Radio Dreyeckland: Freispruch von Redakteur rechtskräftig

Radio Dreyeckland Logo
Dass die Staatsanwaltschaft bis zum Fristende ihre Revision weder begründet noch zurückzieht, sei ungewöhnlich, sagte die Anwältin des Klägers. (Quelle: www.rdl.de – gemeinfrei)

Der Redakteur Fabian Kienert vom Radiosender Dreyeckland wurde Anfang Juni vom Vorwurf der Unterstützung der verbotenen Vereinigung Indymedia Linksunten freigesprochen. Seit Montag ist das Urteil des Karlsruher Landgerichts auch rechtskräftig, teilte der Freiburger Radiosender nun mit. Zwar habe die Staatsanwaltschaft Revision gegen das Urteil eingelegt, doch bis zum Fristende – einen Monat nach Zustellung des schriftlichen Urteils – nicht die erforderliche Begründung nachgereicht. Deshalb habe das Landgericht die Revision diese Woche als unzulässig verworfen.

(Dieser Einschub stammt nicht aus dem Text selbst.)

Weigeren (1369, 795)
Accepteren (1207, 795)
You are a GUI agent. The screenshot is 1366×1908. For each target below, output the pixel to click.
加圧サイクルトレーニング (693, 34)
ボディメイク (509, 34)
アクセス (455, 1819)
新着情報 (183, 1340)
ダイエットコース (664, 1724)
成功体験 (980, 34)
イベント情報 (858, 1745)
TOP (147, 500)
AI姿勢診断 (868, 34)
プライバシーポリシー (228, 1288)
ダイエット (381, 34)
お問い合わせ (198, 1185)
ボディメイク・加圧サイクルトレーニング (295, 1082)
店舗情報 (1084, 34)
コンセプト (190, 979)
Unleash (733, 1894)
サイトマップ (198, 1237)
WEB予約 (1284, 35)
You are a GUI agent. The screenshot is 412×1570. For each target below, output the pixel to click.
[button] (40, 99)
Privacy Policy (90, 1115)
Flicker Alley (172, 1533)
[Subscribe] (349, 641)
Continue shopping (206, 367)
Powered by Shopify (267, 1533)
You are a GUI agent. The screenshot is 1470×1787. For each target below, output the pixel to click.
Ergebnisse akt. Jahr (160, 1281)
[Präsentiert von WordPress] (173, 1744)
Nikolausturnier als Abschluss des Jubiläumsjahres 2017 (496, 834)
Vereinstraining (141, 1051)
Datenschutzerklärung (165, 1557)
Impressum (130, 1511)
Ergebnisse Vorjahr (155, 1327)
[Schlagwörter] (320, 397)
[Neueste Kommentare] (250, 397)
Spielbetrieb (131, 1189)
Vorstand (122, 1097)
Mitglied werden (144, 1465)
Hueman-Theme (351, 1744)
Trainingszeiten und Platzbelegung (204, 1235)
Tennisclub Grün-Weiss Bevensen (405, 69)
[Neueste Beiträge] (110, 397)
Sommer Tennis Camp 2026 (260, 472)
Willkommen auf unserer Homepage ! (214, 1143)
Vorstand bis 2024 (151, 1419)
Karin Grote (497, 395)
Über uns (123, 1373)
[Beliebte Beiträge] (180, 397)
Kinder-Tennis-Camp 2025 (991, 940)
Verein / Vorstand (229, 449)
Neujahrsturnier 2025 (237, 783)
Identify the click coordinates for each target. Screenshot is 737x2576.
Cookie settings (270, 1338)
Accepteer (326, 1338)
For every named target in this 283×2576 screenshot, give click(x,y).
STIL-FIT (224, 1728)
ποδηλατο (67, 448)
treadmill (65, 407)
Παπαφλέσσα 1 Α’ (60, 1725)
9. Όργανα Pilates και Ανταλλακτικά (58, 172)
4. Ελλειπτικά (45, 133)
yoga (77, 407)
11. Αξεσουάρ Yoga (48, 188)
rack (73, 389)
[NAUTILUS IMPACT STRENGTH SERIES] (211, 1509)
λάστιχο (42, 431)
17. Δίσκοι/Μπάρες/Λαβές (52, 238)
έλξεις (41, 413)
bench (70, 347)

“Ich bin erleichtert, dass dieses Verfahren nun endlich beendet ist, auch wenn die Verunsicherung, die durch die Hausdurchsuchung verursacht wurde, bleibt”, erklärte Fabian Kienert.

Auch Kienerts Strafverteidigerin Angela Furmaniak zeigte sich erfreut über den rechtskräftigen Freispruch. “Dass die Revision der Staatsanwalt allerdings verworfen wurde, weil die Frist zur Begründung der Revision nicht eingehalten wurde, setzt ein letztes Ausrufezeichen hinter eine insgesamt irritierende Verfahrensführung der Staatsanwaltschaft”, erklärte Furmaniak. Normalerweise begründe eine Staatsanwaltschaft eine Revision oder ziehe sie zurück.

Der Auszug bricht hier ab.